What is Genchi Genbutsu?

The 12th Principle Lean is a challenge to all managers out there to leave their comfort zone and go to where the customer value is created (Genchi Gembutsu).

All too often, we all make decisions without really understanding what is going on. We make decisions based on limited information and without really understanding the heart of the issues are people are facing.

Lean challenges us to “go and see” for yourself so that you can truly understand what is happening and how you can best help solve the issue at hand. We all make too many poor decisions based on limited information because we don’t find time to learn for ourselves.

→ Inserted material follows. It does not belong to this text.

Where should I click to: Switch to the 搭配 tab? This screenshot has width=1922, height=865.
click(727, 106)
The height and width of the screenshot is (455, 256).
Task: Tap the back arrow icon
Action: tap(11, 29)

What is the difference between Genchi Genbutsu vs Gemba

Literally translated, Genchi Genbutsu means “Go and See”. And it is used in Lean to highlight and signify, that it is not by sitting in your office and attending meetings with other office dwellers that real fundamental change will happen.

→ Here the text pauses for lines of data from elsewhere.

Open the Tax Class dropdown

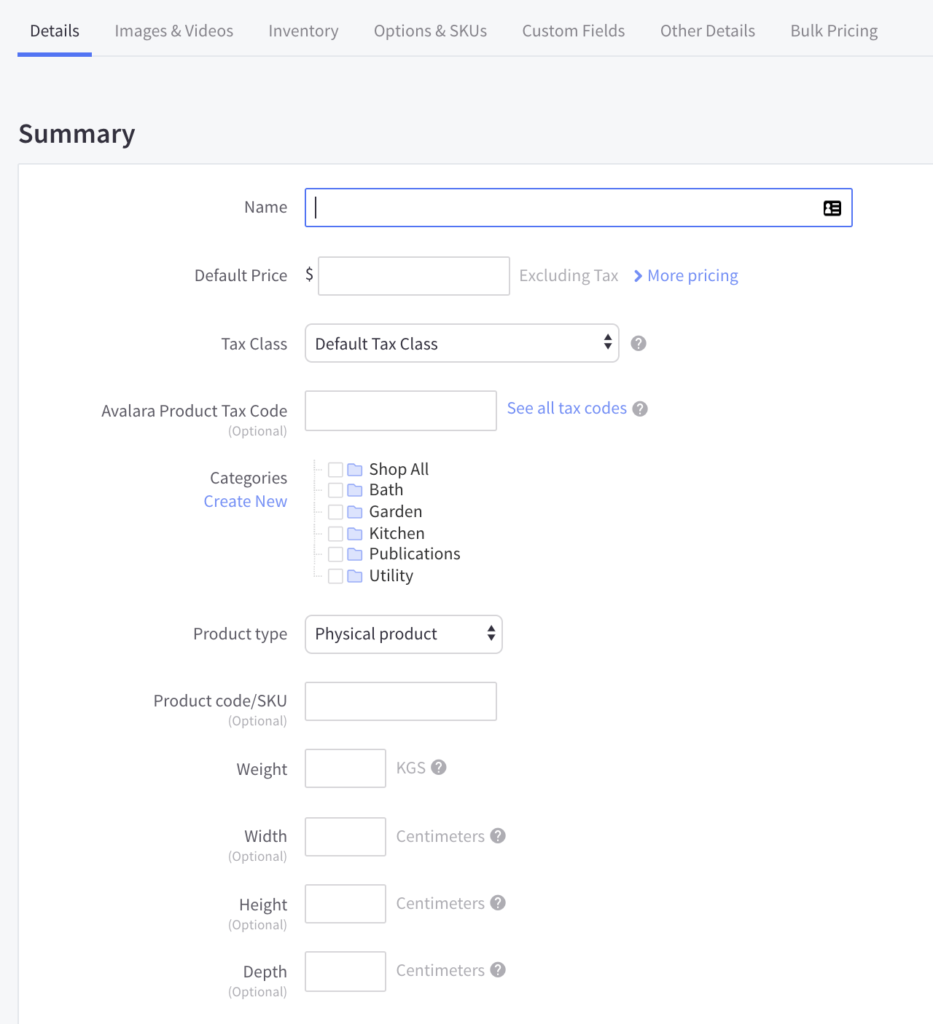point(461,344)
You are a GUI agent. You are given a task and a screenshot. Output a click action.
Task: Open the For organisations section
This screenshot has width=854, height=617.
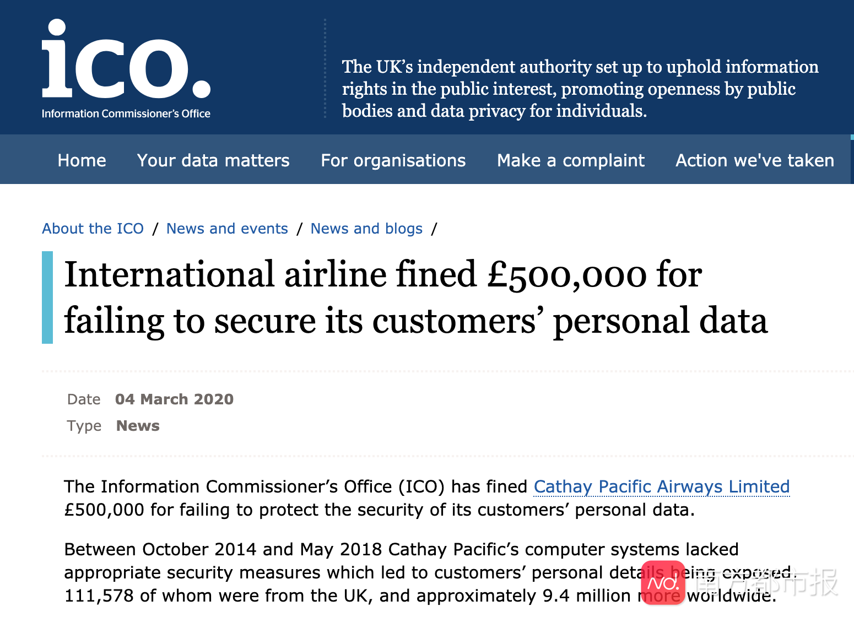click(393, 160)
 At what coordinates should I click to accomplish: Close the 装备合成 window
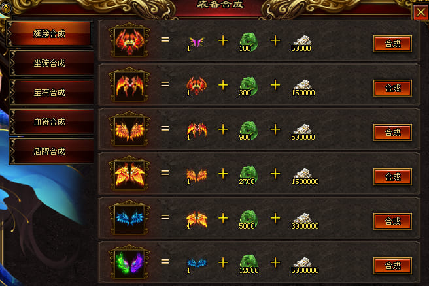[x=420, y=12]
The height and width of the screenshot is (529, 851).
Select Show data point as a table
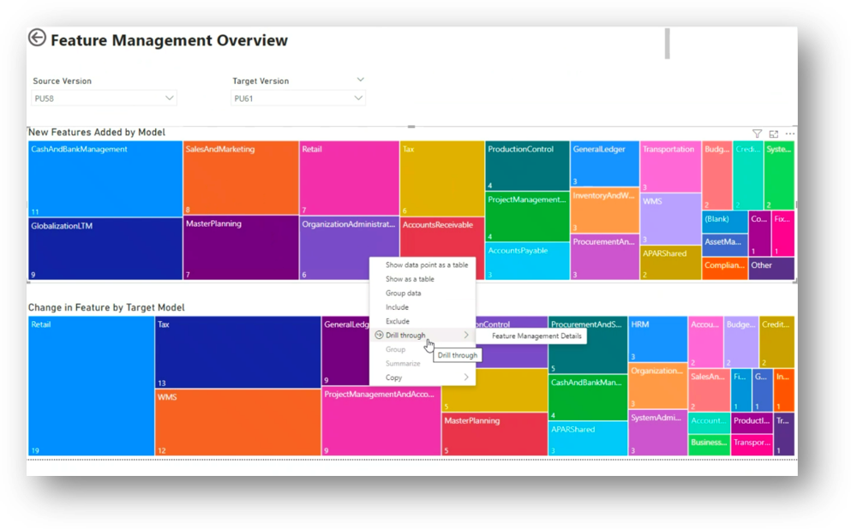click(426, 265)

For change to really happen, managers have to lead by spending time where the actual work is taking place – this is the Gemba.

All too often, we all make decisions without really understanding what is going on. We make decisions based on limited information and without really understanding the heart of the issues are people are facing.

Summary about Genchi Genbutsu and Lean Principle 12

Lean challenges us to “go and see” for yourself so that you can truly understand what is happening and how you can best help solve the issue at hand. We all make too many poor decisions based on limited information because we don’t find time to learn for ourselves.

It is not easy, and we are all guilty of being far too busy being busy. 

As said, Lean even has a term for it – Genchi Gembutsu – go to where the value is created!

So you have to ask yourself a few questions:

Who is creating the value that our customers desire? And where is that value being created?

Wherever you find this place, this is where you and other managers should be spending their time to truly understand how you can create more value by making the right decision.